Anche se la colza è una specie auto-fertile, l’impollinazione incrociata mediata dalle api da miele fornisce una produzione di semi più sincrona, e una precoce fine della fioritura a favore di una precoce maturazione dei frutti. Queste caratteristiche comportano dei vantaggi economici derivanti da un raccolto migliore (Corbet; Willians & Osborne, 1991).

Un altro significativo esempio dell’importanza di A. mellifera come impollinatore fondamentale per le produzioni agricole ci viene dalle colture di anguria (Citrullus lanatus (Thunb.) Matsum & Nakai). Esistono numerose varietà di questa specie, di cui alcune prive di semi (triploidi); per queste varietà il servizio di impollinazione delle api da miele risulta fondamentale per il trasporto del polline dalle varietà impollinatrici a quelle selezionate per i frutti, le quali producono per la maggior parte polline non vitale. (Walters A.S., 2005).
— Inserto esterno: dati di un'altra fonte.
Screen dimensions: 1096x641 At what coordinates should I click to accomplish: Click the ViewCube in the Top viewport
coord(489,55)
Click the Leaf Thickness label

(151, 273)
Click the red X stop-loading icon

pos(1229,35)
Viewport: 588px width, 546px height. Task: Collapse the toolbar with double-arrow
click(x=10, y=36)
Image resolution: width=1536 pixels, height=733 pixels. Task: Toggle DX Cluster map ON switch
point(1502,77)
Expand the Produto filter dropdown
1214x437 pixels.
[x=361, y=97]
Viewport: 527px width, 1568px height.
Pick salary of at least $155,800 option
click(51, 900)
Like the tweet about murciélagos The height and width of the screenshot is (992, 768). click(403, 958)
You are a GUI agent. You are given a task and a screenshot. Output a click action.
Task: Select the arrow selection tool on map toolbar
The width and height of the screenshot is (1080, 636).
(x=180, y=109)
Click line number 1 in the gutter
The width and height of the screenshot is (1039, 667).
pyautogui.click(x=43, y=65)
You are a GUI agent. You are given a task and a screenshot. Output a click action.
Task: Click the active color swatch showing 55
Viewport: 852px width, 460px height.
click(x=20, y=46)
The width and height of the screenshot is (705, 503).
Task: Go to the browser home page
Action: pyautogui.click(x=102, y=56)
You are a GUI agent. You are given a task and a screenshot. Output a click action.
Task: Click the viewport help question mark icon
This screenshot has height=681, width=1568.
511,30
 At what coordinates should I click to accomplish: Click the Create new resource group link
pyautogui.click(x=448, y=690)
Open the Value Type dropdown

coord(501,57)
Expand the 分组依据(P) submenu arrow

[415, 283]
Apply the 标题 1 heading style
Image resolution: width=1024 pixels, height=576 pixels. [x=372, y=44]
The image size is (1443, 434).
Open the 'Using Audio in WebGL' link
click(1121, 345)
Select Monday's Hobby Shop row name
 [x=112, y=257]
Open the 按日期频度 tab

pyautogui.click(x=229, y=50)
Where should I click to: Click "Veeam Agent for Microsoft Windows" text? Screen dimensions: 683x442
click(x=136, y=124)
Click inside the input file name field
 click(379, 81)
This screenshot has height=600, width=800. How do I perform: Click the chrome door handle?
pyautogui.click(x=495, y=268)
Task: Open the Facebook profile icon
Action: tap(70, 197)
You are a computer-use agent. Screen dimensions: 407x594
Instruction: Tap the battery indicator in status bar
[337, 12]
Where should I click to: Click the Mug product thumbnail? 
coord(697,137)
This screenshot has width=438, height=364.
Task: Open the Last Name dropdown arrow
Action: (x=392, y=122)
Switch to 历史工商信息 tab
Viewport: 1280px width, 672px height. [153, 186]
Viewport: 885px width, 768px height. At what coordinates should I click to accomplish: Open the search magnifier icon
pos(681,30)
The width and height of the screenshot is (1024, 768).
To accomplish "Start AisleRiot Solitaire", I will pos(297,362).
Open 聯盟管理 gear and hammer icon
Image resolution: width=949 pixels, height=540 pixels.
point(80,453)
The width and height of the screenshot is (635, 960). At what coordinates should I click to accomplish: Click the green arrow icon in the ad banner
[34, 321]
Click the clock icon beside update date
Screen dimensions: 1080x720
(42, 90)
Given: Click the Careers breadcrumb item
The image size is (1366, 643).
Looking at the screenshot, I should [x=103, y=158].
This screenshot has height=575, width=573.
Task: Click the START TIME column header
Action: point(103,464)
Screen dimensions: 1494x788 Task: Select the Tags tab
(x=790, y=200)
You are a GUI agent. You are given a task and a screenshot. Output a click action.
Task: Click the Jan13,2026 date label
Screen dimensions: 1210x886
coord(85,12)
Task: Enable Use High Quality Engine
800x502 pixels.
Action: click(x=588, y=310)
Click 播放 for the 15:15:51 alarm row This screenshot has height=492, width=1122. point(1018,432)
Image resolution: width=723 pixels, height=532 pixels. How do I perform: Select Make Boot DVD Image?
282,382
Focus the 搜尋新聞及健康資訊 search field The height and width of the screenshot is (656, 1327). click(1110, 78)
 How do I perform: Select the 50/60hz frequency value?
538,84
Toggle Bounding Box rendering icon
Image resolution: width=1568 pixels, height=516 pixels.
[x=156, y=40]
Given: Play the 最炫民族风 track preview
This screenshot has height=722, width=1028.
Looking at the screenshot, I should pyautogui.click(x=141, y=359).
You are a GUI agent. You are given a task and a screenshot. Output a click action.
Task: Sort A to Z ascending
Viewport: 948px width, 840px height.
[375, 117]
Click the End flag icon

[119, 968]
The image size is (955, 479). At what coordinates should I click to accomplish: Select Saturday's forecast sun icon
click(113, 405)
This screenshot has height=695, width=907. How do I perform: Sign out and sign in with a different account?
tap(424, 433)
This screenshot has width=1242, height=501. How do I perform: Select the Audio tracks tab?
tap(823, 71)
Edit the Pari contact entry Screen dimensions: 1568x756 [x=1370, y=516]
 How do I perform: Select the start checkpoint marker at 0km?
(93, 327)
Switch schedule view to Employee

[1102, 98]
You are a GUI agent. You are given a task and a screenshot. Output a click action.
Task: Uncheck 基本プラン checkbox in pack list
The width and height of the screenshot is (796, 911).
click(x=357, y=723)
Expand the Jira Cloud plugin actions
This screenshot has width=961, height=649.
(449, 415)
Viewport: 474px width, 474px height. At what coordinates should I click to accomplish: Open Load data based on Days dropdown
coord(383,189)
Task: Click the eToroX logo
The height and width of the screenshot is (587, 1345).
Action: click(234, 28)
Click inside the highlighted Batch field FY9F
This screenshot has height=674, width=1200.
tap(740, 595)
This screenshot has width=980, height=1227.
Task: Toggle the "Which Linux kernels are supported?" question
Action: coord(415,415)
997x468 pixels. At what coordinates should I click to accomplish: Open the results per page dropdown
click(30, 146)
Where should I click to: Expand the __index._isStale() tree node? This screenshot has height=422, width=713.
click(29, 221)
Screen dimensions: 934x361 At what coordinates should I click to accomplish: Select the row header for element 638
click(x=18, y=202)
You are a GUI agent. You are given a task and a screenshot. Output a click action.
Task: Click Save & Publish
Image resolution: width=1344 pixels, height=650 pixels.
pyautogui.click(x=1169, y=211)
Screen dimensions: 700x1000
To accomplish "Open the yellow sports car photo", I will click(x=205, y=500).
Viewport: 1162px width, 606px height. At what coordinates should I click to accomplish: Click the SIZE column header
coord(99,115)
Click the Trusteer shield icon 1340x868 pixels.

Vi sono numerosi altri esempi di specie di interesse commerciale la cui riproduzione si basa interamente sull’attività delle api da miele o ne viene positivamente influenzata; tra queste possiamo citare il caffè (Coffea

sp.), le albicocche (Prunus armeniaca L.), i kiwi (Actinidia chinensis Planch.), e molte altre (Corbet; Willians &

Osborne, 1991).

Questi dati sottolineano il grande impatto di Apis mellifera L. sul comparto agricolo e la dipendenza di numerose produzioni dalla presenza di questo insetto. Le api da miele sono reclutate dagli agricoltori per i loro grandi numeri e per la capacità delle bottinatrici, unica tra gli Apoidea sociali, di comunicare tra loro la posizione di patch di vegetazione ricchi in polline e/o nettare e di conseguenza di concentrarsi su di essi reclutando un numero elevato di operaie (Von Frisch, 1967 in Torné-Noguera et al., 2015). Questo sistema di comunicazione si realizza tramite l’uso di complessi movimenti, una sorta di danza, che serve per comunicare la posizione e la distanza dall’alveare dei siti di interesse scoperta da Von Frisch (1967).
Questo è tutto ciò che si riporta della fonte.